An investigation on a novel coaxial micro-rocket injector.

摘要

The development process of sub kilogram class missile interceptors will greatly benefit from the advancement of power MEMS based propulsion systems. The envisioned concept and technology for this class of interceptors are a package of 20--40 miniature kill vehicles (MKVs) each the size of a softball and weighing less than two kilograms. Suggested MKV design could be utilized with liquid bipropellant propulsion systems because of higher effectiveness, better range, maneuverability, and kill performance. Successful miniaturization of liquid propulsion components demands a more complete and broader understanding of micro-fluid dynamics and micro-combustion phenomena associated with the micro-injector design.; This thesis numerically investigated novel coaxial micro-rocket injector phenomena with changing physical variables such as inlet pressure changes, different orifice size and number by fixing the injector area, and various impinging angles.

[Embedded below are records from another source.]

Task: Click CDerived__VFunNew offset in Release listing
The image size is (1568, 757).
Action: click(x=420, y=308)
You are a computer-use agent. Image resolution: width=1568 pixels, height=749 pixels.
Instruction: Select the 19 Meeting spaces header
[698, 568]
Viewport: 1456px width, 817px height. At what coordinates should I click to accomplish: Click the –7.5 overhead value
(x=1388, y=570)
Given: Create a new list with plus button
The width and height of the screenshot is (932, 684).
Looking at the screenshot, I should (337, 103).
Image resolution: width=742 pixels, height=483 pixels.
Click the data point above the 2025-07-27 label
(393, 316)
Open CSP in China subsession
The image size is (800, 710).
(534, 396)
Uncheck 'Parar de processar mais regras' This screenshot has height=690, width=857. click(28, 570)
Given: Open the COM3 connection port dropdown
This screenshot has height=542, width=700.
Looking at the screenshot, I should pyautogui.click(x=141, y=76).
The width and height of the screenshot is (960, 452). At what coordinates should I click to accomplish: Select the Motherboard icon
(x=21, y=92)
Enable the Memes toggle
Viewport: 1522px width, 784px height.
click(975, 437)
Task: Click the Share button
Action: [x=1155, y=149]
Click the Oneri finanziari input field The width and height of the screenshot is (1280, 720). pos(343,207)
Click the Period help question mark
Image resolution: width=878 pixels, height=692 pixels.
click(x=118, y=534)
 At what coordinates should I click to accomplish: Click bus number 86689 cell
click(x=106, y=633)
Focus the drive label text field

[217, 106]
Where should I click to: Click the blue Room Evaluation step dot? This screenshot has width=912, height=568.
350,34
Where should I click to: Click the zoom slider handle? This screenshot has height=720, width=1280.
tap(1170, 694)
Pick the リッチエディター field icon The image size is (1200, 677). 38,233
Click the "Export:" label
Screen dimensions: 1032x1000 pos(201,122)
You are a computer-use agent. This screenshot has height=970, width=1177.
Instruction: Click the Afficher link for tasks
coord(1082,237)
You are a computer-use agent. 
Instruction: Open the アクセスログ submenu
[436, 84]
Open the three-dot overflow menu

Non-turbulent streamlines (particles paths) and mixing behavior have been studied through the use of STAR-CD. Similar streamline behavior was observed when inlet pressure varied, however orifice configuration highly influenced the streamline behavior. The diversified streamlines occurring at the end of combustion chamber were further investigated where it was observed that diversification increased with smaller orifice diameter. The penetration length of both oxygen and RP1 increased greatly when the inlet pressure rose, where oxygen always traveled further than RP1 in the chamber. Conversely, by increasing the number of orifices, spray penetration decreased for both RP1 and oxygen in the chamber.